Well, my name isn't _quite_ Diana but I'll give it a stab. "Emergent plants" refers to two things:
1)plants grown with only the roots and bottom part in water so as to utilize the atmospheric CO2
-or the definition you're probably looking for-
2)plants that grow out of the tank (rooted on the bottom, but are tall enough that they stick out of the tank).

my personal favorite is watersprite, it gets really big and grows pretty fast. Go to this URL and click on the pictures to enlarge them:
http://plantgeek.net/plantguide_viewer.php?id=53


----------



## feefeefish (Apr 5, 2004)

How can one tell the difference between watersprite and wisteria? Are they the same thing?


----------



## ~SP~ (May 30, 2004)

Wisteria (Hygrophylla) is a stem plant, watersprite is a fern, the first has a stem, the last hasn't.
In fact this two are quite different in reality, much more then at photo.


----------



## dwalstad (Apr 14, 2006)

> quote:
> 
> Originally posted by kenmeyer:
> Diana,
> I see you mention emergent plants alot what are they? and what kind do you recomend? Also I bought a quick filter as you recommended do you leave it in your tank all the time or just when you do maintenance? What do you use for water movement? Thanks for all the help.


Hello Ken,

Any plant whose leaves are exposed to air is an emergent plant. Note that many submerged aquatic plants (Amazon swords, Cryptocoryne, almost all stem plants, etc) can be grown emergent. They grow much better when emergent. One reason is that they can access air CO2, but that is not the only reason. You'll learn more in my book.

As to the Quick Filters, I'm so happy with them, I keep them in my tanks all the time now. They are so much better and easier to work with than the canister filters I used to have.

I've started adding charcoal to the bottom plastic "cage". That seems to have reduced minor algae problems in my tanks. I assume it is because the charcoal will remove iron chelators and make iron less available for algae.

You'll have to read the book to understand all of this. Good luck!


----------



## kenmeyer (Jul 31, 2004)

Thank you,

I also recieved your book today so ill start reading as soon as I can


----------



## feefeefish (Apr 5, 2004)

Thank you!


----------



## Avalon (Mar 7, 2005)

Diana,

I also use a Hagen powerhead (802), and I find that the quick filter attachment an invaluable tool! I've been wrapping the plastic baskets in filter floss, but I've read (from you I think) that the filter pads made for it are superior due to the low micron filtration capability. I also remember reading a thread where someone commented (Roger Miller I think) that these pads can be cleaned and reused. My question is, how do you clean those pads? I must not be cleaning correctly, because they don't last very long after I rinse them out! Should I clean them using bleach like my Marineland HOT micron filter?

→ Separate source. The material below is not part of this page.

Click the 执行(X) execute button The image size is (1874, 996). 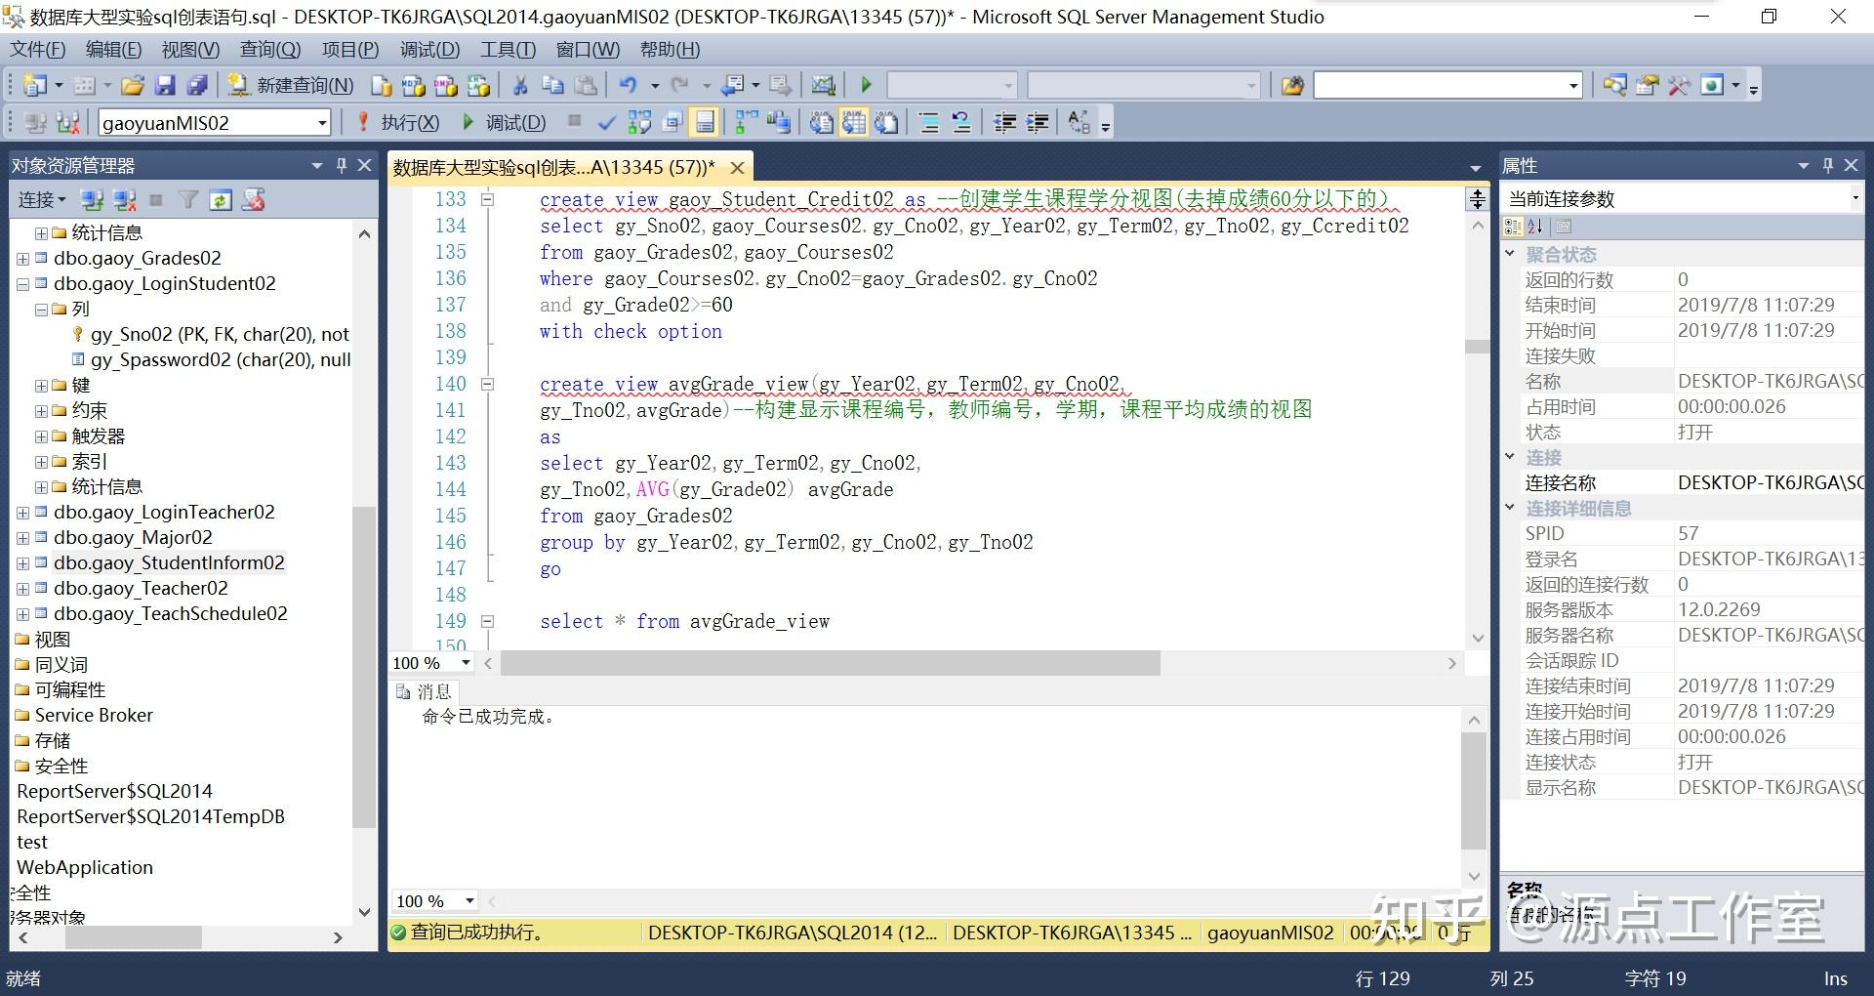pos(398,123)
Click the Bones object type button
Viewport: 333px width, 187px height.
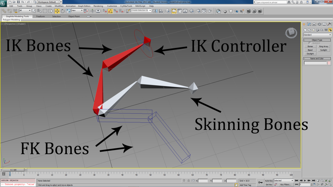click(x=310, y=46)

(So sorry...don't mean to hijack the thread!)


----------



## dwalstad (Apr 14, 2006)

> quote:
> 
> Originally posted by Avalon:
> Diana,
> ...


I just squeeze them hard several times. Roger hits them (with gusto) against a solid object!

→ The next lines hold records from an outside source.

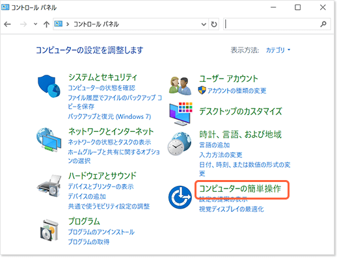Click the コントロール パネル breadcrumb in address bar
The width and height of the screenshot is (337, 260).
click(96, 24)
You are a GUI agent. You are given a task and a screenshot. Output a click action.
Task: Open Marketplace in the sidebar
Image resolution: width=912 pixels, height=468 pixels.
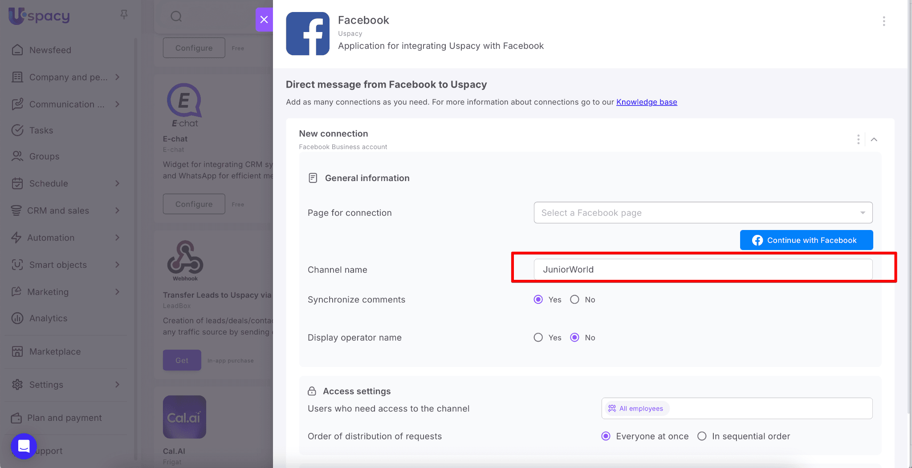(x=55, y=351)
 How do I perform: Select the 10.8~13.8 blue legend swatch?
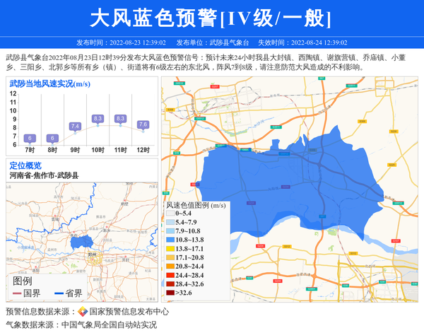[170, 240]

Also, I bought a big roll of polyester filtering material for $3 that I cut out and wrap around the plastic cage. It works fine. As Roger has written, you can use this filtering material over and over again.

I think you should be the one to determine what you use in your Quick Filter. The beauty of these filters is that you can use them to do the job you want. If you want to get rid of the ich parasite and/or water turbidity, then use the manufacturer's filters that remove 1 micron-sized particles.

For routine filtration, you can use ordinary filtering material that filters out larger particles. I'm currently using material (ordinary rectangular sheets of polyester fiber) that filter out 100 micron particles. These work fine for rountine filtration.


----------



## DataGuru (Mar 11, 2005)

I went to a local garden center today and was amazed at the emergent plants they have in their ponds/greenhouse. Talk about a BUNCH of different emergent plants. My gosh. Most were too big for my tank. Oh well. I did get a cutting of water celery to pot. and some duckweed and azolla.

That's got me wanting to hang a light fixture, so I can have some *real* emergent plants in the 55 gallon. *chuckle*

I've read Diane recommending water lettuce in her book. Had only seen it in pics till today so I thought it was small like frogbit. Bought a couple of water lettuce today that have like 2 foot root systems. The root systems are beautiful--like white feathers floating in the current. Their leaves reach about 3 inches above the water level... maybe 4" across the leafy part of the plant. I actually had to jerry rig my tank lights up higher to get the darned things in the tank! Tho I suppose I could drop the water level--would get too much surface agitation that way tho.

NitrAte was 20ppm today (after like a 75% partial water change yesterday), so we'll see what happens.









Betty


----------